Viviendo en Madrid en pleno siglo XXI, y careciendo de preocupaciones intrínsecas, como ser humano necesito sufrir. Así que yo misma me causo mi padecimiento. Los fines de semana me enveneno de forma voluntaria en forma de intoxicación etílica (vamos que me pillo unos pedos míticos). Cada sábado y domingo por la mañana el dolor de cabeza, la sed inagotable y los moratones en lugares insospechados de mi cuerpo son la tónica habitual. Pero si sentir que mi cerebro es demasiado grande para mi cráneo no es suficiente, encima se pone a prueba mis artes interpretativas cuando tengo que enfrentarme a LAS COMIDAS FAMILIARES.
Durante
la semana, como el sufrimiento del fin de semana no es suficiente, he decidido
apuntarme a Bikram Yoga: 90 minutos a 42º con humedad haciendo ejercicio.
Si existe el infierno estoy segura que es muchísimo más agradable que la
primera clase de Bikram.
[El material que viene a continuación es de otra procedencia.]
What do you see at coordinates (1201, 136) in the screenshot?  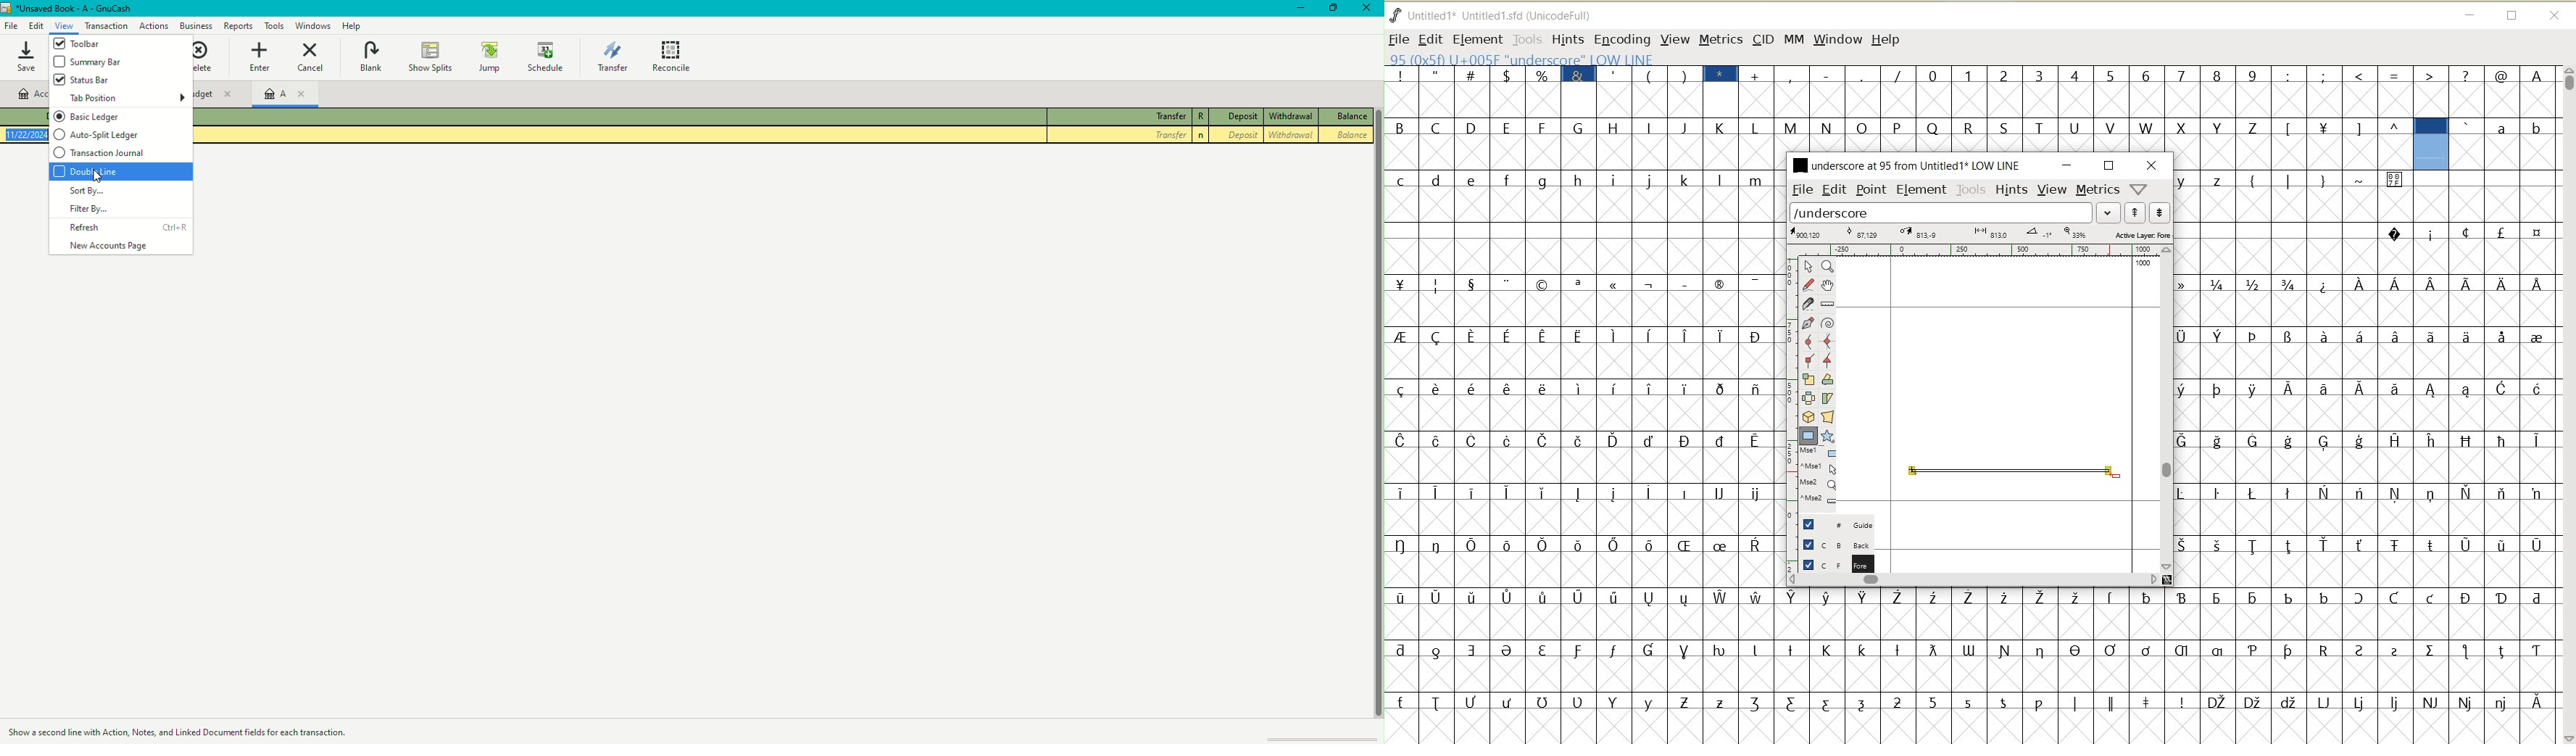 I see `` at bounding box center [1201, 136].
Tu cuerpo suda más de lo que crees que es posible y te
mareas, tantas veces que pierdes la cuenta. Yo de naturaleza torpe, parezco un
pato mareado, con tan mala suerte que estoy apuntada al mismo centro que
Almudena Cid, gimnasta olímpica, tan elástica como el chicle Boomer. Si no
fuese humillación suficiente, el resto de mis compañeras son mujeres de 40 que,
como el yogur Sveltesse tienen 0% de materia grasa. Por el módico
precio de 130 € al mes.
¿Qué puedo decir? Soy un ser humano me gusta sufrir.